In Rochester, New York, a similar scenario played out. There, a 15-year-old girl said someone gained access to her Snapchat account through a phishing scheme. She told cops she received a text saying someone had accessed her account. She followed the reset instructions provided and unknowingly sent her username and password.
She then received a friend request from “krxs.com,” who told her he’d hacked her account and accessed her nudes in a file she kept called “My Eyes Only.” The hacker threatened her, saying he had her images and that “if you block me, I will send them to everyone even your friends from school.” He likened himself to the Joker, Batman’s enemy, saying he was a “psychopath” like the Joker but a “perverted” one who liked to be in control.
The girl’s mother found out what was going on and called the local sheriff.
A girl from Collier, in the Pittsburgh region, also was among the victims.
The FBI tracked down the online identifiers and discovered they all led back to Kyaw in Penn Hills. After agents raided his house and arrested him, he told them he had learned to hack Snapchat accounts from someone else online and agreed to provide the conspirator with images of naked girls.
His technique was simple: He would send a fake Snapchat message to a girl, saying there was suspicious activity on her account. To reset the account, she had to provide her username and password. Once she did, he was in.

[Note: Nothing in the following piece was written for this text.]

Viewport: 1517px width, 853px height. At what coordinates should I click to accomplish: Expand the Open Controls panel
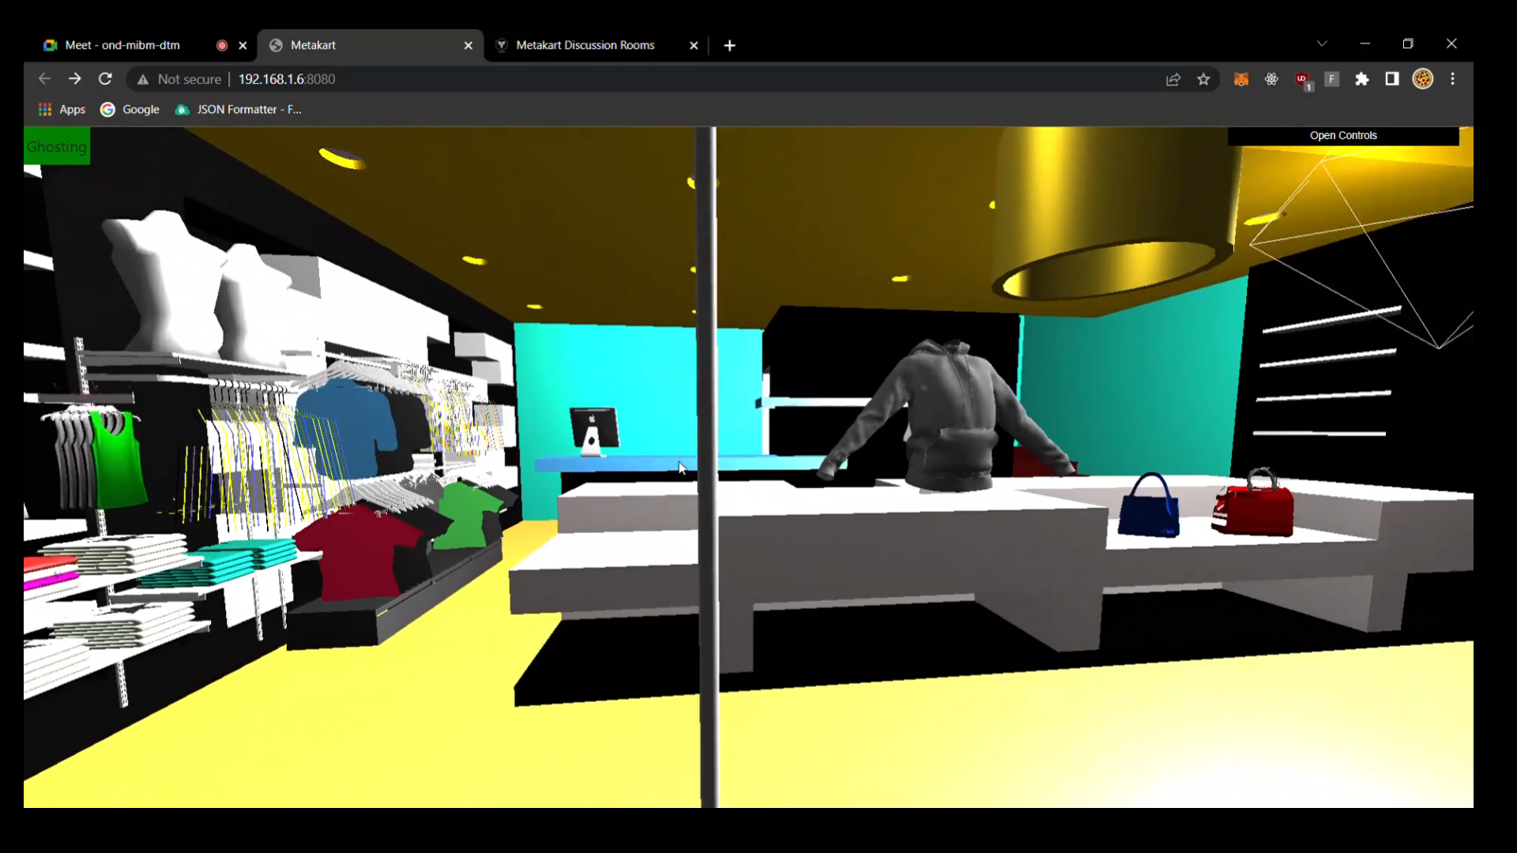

Kyaw told agents he accessed a new victim on Snapchat once a week, according to an FBI affidavit.
A review of his iCloud account uncovered the Collier victim, a 16-year-old who had received texts from Kyaw.
The FBI also found a script on Kyaw’s phone from the “Snapchat Support Team” informing users that someone had accessed their accounts. The Collier girl had received a text with that script.
U.S. District Judge Robert Colville scheduled sentencing for Feb. 24, 2024.
Kyaw faces at least 15 years in federal prison and could get life. He remains in U.S. custody.